We were fortunate to have the same guide and spotter, James and Burcha, who got to know us in September and gave us the warmest welcome at the airstrip on our return. The celebrated film maker and author, Natasha Breed, was in camp again and helped add to the sense of a real homecoming. The owners, Sue and Will Roberts, were kind and hospitable as before and really cared that we have another great visit.
Familiarity with the camp routine made this an even more relaxing trip with time to enjoy the camp and not think about getting ready for a transfer after the second or third night. We got to know where certain animals lived in the conservancy and the familiar site of the male Somali ostrich as we drove out made us feel part of the environment and not just passers through. In September, we walked in the forest ending with the breathtaking views from the canopy pitched high above the trees. This time, we walked with Burcha and a ranger through a magnificent valley. Seeing the animals on foot has been described as 'reading the book,' more intimate than the view from a vehicle even if the vehicle brings you closer to the animals. This time, we saw a vast herd of elephant at a safe distance, followed the trails of a leopard, lion, and hyena to a zebra kill without ever seeing the predators. Walking also gave us the rare chance to experience the details not visible from a vehicle: a bird next with three small eggs, the leopard tortoise in a stream, brilliantly coloured lizards all up close.

**PROVIDED RECORDS:**
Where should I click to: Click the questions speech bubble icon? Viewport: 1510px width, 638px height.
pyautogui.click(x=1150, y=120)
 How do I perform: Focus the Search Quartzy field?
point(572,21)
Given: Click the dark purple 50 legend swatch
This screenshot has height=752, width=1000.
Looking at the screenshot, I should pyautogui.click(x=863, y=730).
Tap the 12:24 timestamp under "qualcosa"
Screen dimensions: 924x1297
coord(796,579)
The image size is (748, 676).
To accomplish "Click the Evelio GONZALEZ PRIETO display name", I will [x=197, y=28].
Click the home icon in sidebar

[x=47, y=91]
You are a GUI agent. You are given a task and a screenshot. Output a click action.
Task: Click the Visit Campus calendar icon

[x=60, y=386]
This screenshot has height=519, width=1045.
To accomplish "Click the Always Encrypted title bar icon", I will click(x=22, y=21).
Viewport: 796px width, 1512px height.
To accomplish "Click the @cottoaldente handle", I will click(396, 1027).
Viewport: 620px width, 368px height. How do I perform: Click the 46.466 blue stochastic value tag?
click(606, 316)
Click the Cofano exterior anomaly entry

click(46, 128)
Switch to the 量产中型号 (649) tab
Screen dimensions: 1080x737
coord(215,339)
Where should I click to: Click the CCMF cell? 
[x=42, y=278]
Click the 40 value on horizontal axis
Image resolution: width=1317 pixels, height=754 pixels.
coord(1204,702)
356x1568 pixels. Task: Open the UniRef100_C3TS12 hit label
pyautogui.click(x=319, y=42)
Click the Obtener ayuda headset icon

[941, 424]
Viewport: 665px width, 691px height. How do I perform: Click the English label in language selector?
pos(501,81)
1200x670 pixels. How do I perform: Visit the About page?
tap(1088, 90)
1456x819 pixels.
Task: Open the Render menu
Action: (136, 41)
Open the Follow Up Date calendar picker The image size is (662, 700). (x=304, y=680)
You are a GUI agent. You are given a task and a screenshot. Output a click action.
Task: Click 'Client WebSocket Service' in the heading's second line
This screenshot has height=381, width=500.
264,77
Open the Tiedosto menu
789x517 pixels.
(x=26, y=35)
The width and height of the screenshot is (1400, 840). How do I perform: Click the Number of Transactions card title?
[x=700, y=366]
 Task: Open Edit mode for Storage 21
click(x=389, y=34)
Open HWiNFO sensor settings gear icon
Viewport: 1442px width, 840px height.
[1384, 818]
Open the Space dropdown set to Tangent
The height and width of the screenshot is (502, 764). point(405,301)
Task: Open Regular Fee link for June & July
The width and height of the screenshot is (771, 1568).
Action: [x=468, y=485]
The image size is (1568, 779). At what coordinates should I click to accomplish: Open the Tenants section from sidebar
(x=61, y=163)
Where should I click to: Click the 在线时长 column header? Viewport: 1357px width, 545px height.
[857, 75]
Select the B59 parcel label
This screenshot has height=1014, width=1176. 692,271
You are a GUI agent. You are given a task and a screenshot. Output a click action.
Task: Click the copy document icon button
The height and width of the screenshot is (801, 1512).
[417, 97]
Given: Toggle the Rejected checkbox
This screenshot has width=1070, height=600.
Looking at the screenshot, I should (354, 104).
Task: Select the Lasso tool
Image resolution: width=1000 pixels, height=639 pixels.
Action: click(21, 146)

**SET TASK A:** Rewrite the entries from the first line up to and including the line with "click(606, 316)", switching "Viewport" to "Window" and leaving everything else unchanged.
**SET TASK B:** Pick up the safari trip account after its final sentence and continue it.

**RESPONSE A:**
Where should I click to: Click the questions speech bubble icon? Window: 1510px width, 638px height.
pyautogui.click(x=1150, y=120)
 How do I perform: Focus the Search Quartzy field?
point(572,21)
Given: Click the dark purple 50 legend swatch
This screenshot has height=752, width=1000.
Looking at the screenshot, I should pyautogui.click(x=863, y=730).
Tap the 12:24 timestamp under "qualcosa"
Screen dimensions: 924x1297
coord(796,579)
The image size is (748, 676).
To accomplish "Click the Evelio GONZALEZ PRIETO display name", I will [x=197, y=28].
Click the home icon in sidebar

[x=47, y=91]
You are a GUI agent. You are given a task and a screenshot. Output a click action.
Task: Click the Visit Campus calendar icon

[x=60, y=386]
This screenshot has height=519, width=1045.
To accomplish "Click the Always Encrypted title bar icon", I will click(x=22, y=21).
Window: 796px width, 1512px height.
To accomplish "Click the @cottoaldente handle", I will click(396, 1027).
Window: 620px width, 368px height. How do I perform: Click the 46.466 blue stochastic value tag?
click(606, 316)

**RESPONSE B:**
Animal sighting in the vehicle were spectacular, including seeing a lion kill. We then followed the huntress back to her family where after a joyful reunion, brought them to dinner. Seeing this incredibly sociable family, three generations, express their happiness at meeting will always stay with me. Again, I appreciated the fact that James was always respectful of the animals. Night drives were special as well with sightings of bush-babies leaping from tree to tree.
Although everyone comes to Kenya for the wildlife, getting to know people can be even more interesting: on this second visit, I gained a deeper insight and appreciation of how much work it takes to run a camp like Sirikoi.
The food was even more delicious than I remembered, including one traditional African dinner. The fresh fruits and vegetables are fresh from the incredible garden - worth a visit - and the tents remain more comfortable than suites at many top hotels and offer a wonderful view of wildlife on the edge of camp and of course admit all the astonishing sounds of the bush.
We're already plotting our return and would highly recommend you come too. Stay a bit longer and really get to know Lewa Downs. You will be richly rewarded and have a chance to dig a bit deeper into this extraordinary corner of Africa.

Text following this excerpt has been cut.